2016年3月、カンボジアで新しいブランドが生まれた。名前は「SUSU Journery from/to Cambodia(スースー・ジャーニー・フロム・トゥ・カンボジア、以下『SUSU』)」。国の特産である“いぐさ”をアクセントに、かばんやポーチ、サンダルなどのファッション雑貨を展開している。ターゲットは、日本の20代~30代の女性だ。
ブランドを手がけるのは、カンボジアとインドで児童買春問題に取り組む認定NPO法人かものはしプロジェクト。商品は、貧しい家庭に生まれた女性たちが作っている。
「SUSU」が目指すのは、「社会に良いことをしているから買ってもらえるブランドではなく、本当に求められるブランド」。
来年、かものはしプロジェクトから独立し、日本での本格展開を控える「SUSU」の挑戦を紹介する。
カンボジアから世界に通用するものづくりを
「SUSU」が作られている工房「コミュニティファクリー(以下、ファクトリー)」は、アンコール遺跡で有名なカンボジア、シェムリアップ市から約35km離れたクチャ村にある。
「村に仕事をつくる」ことを目指し2008年にオープン。ここで働く女性たちは、村の中でも最貧困層の家庭出身だ。教育や技術トレーニングを受けながら商品を生産・販売し、その収益を給料として得ている。
これまで売上を支えてきたのは、観光客をターゲットにした小物雑貨。市内の高級ホテルやショップで扱われ、旅行のお土産として人気が高い。
ロングラン商品がある中、なぜ新しいブランドを立ち上げたのか?
ものづくりには、人を喜ばせる可能性がある。だったら本当に良いものを作りたい。そのためには、厳しい市場に挑戦しなきゃいけない。
そう語るのは、認定NPO法人かものはしプロジェクト/SUSU共同代表の青木健太さん。

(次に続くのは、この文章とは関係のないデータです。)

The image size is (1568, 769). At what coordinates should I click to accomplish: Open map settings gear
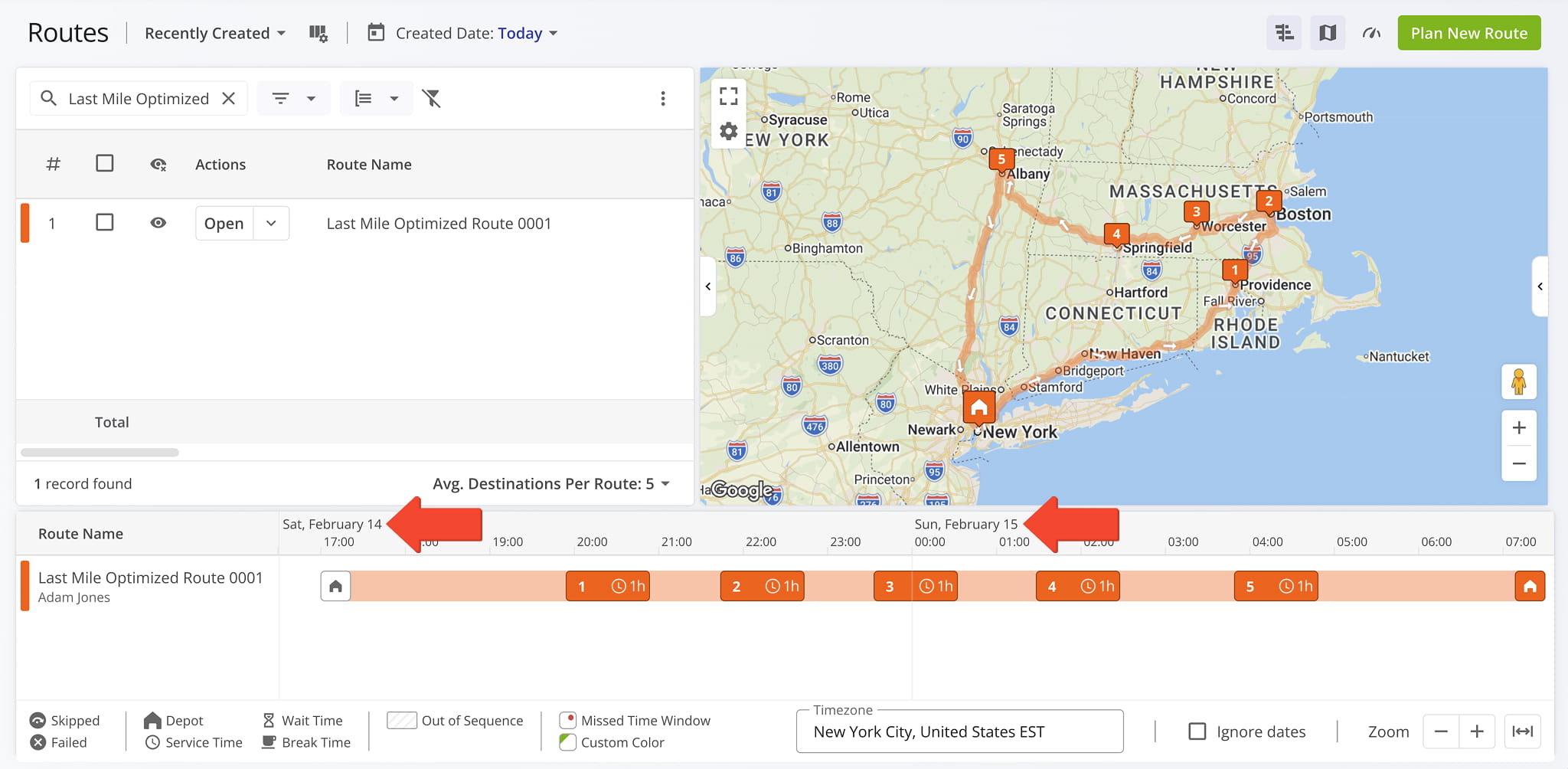point(728,131)
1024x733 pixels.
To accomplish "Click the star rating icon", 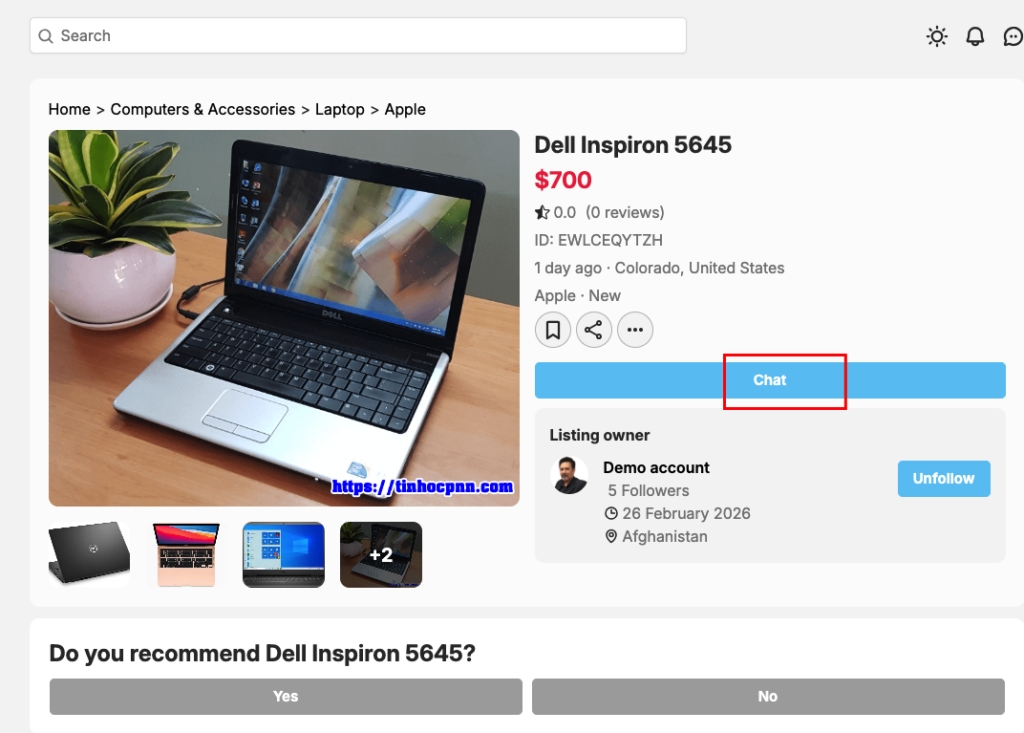I will (542, 212).
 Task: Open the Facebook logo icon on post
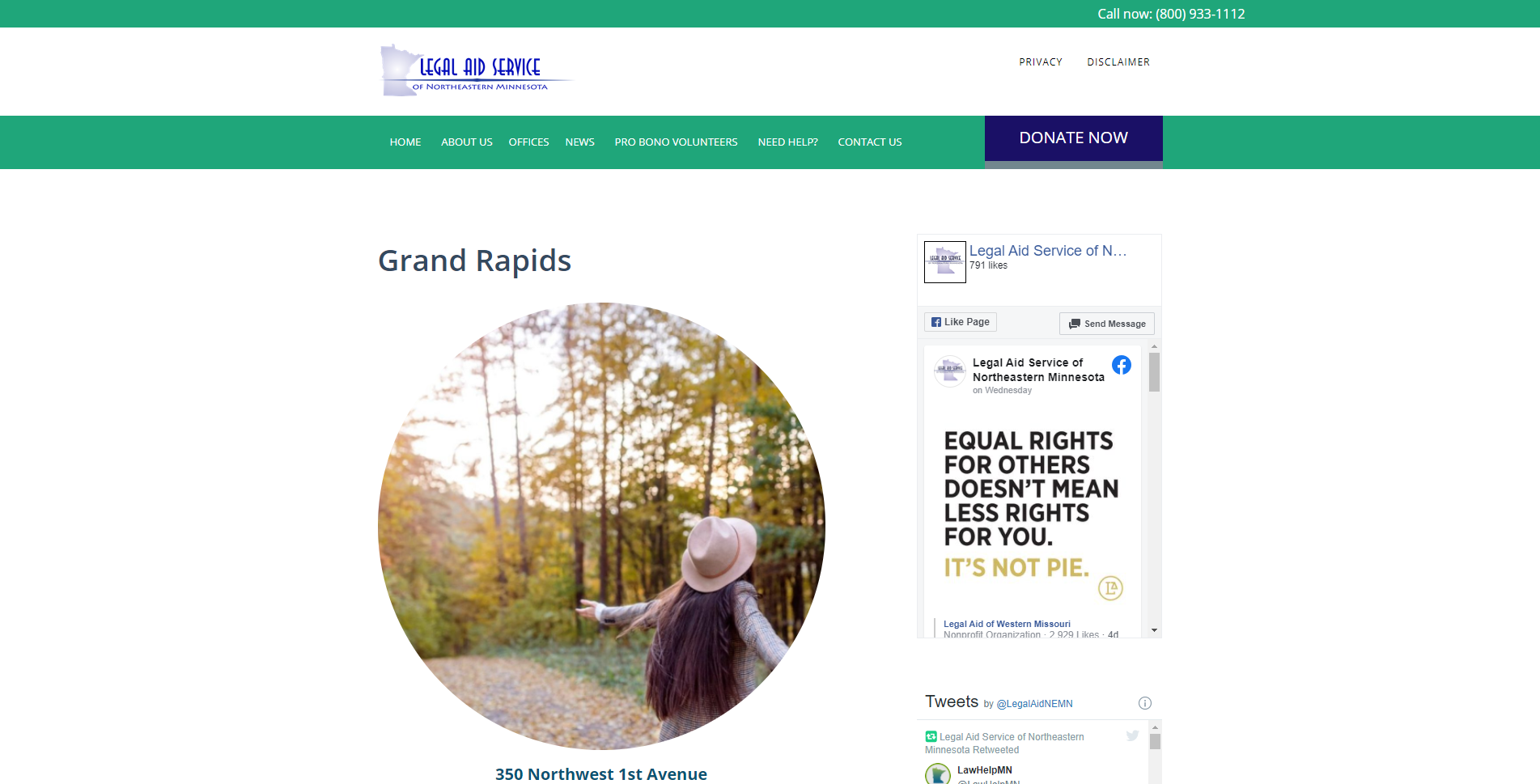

観光のお土産から、日本でファッション雑貨として売れるものを作る
青木さんは、19歳のとき、仲間とともに「子どもが売られない世界を作りたい」と、かものはしプロジェクトを立ち上げた。
2009年からカンボジアに移住し、商品開発や人材育成に取り組み、ファクトリーを経営してきた。急速な経済発展を遂げていくカンボジアを間近で見てきた青木さんは、災害やテロなどの影響を受ける観光に頼った商品ではなく、社会が変わっていく中でも「生き残れる」商品が必要だと思った。
旅の記念に買うお土産から、ふだん使いに買うファッション小物へ。
求められるクオリティや機能など、これまでとは全く異なるものづくりへの挑戦は、苦労の連続だった。ものづくりの産業が発展していないカンボジアでの素材集めや道具・機械探し、生産技術力の向上、店舗探し……。
しかし、最も困難だったのは、「商品づくりの起点を変えること」と青木さんは語る。
これまでは、女性たちの技術やカンボジアの特産などで作れることが起点だった。でも、使っていただくお客さんの視点やセンスからスタートしなければ売れるものは作れない。これをいかに作り手全員が理解できるか。